--- Raw data ---
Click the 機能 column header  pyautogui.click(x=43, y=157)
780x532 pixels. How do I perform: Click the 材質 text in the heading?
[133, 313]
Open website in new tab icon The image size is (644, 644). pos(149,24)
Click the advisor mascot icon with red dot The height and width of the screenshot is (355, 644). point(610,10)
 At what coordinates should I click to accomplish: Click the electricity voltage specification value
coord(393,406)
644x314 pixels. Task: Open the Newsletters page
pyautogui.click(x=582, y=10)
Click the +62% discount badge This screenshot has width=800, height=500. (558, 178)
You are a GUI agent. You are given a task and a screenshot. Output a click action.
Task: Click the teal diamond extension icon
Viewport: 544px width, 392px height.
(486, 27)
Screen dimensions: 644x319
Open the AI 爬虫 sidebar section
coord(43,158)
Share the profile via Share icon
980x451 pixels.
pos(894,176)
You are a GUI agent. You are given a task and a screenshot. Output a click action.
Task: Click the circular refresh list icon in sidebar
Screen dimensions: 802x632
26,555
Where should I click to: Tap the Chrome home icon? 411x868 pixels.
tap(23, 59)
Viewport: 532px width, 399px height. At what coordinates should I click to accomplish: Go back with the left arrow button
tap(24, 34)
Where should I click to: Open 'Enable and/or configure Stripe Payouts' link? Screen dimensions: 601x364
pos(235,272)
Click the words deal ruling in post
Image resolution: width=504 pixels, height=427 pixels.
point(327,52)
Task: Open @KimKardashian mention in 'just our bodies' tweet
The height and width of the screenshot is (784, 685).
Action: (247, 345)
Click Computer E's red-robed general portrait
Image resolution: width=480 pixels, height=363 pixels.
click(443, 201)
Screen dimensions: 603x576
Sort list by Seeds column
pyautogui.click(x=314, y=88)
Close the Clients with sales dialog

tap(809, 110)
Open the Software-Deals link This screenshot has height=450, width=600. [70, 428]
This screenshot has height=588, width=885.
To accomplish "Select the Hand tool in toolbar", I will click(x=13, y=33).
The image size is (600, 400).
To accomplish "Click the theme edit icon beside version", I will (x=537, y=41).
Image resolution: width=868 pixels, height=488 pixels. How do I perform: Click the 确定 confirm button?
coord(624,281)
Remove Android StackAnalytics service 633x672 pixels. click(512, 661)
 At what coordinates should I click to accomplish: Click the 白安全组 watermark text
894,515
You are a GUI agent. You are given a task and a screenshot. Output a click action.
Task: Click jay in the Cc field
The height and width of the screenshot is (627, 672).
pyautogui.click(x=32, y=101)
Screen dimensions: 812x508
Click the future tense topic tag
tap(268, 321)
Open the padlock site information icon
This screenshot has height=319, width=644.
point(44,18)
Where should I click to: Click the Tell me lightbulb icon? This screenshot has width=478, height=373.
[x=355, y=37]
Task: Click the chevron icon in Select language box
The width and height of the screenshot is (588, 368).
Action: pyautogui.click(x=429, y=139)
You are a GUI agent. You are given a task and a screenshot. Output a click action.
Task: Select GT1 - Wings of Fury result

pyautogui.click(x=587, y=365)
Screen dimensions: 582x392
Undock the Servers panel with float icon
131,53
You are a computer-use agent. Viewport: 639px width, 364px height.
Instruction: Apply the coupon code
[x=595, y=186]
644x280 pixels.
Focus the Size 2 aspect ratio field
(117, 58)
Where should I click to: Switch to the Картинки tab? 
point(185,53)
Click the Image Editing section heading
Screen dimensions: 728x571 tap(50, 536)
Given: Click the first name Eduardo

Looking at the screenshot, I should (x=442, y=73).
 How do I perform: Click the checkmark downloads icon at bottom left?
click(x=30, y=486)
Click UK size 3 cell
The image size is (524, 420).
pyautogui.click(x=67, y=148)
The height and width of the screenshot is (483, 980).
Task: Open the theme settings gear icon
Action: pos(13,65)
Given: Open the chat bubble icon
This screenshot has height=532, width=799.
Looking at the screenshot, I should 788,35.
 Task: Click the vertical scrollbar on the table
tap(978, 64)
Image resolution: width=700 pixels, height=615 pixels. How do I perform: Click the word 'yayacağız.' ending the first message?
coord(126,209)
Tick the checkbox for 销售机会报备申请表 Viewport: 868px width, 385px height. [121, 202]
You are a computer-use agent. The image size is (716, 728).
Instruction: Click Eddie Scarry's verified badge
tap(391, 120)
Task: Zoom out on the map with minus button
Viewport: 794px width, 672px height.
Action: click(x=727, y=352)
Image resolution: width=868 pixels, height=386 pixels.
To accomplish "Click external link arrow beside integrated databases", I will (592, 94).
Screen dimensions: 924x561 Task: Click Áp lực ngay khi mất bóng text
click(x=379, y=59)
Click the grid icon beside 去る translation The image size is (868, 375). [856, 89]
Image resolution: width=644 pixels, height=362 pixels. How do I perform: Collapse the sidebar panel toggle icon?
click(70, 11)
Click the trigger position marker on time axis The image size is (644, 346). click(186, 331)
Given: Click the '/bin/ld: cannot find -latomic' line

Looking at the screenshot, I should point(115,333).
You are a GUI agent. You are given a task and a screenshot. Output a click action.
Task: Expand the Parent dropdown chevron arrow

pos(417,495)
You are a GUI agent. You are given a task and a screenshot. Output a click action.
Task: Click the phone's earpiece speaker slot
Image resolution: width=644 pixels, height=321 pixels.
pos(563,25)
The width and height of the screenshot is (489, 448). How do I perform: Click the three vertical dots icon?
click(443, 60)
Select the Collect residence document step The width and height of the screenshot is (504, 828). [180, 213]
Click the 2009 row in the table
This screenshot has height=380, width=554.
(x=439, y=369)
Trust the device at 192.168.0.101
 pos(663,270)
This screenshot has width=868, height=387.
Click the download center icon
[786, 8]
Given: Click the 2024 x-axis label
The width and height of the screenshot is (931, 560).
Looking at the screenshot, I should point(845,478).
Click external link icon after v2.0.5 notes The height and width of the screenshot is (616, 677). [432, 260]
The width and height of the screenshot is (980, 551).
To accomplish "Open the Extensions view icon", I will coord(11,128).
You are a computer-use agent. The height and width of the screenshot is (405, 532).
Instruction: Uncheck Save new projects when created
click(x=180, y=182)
---
Task statement → Say how many lines in the records hold the word "external", giving the number by itself.

Answer section → 2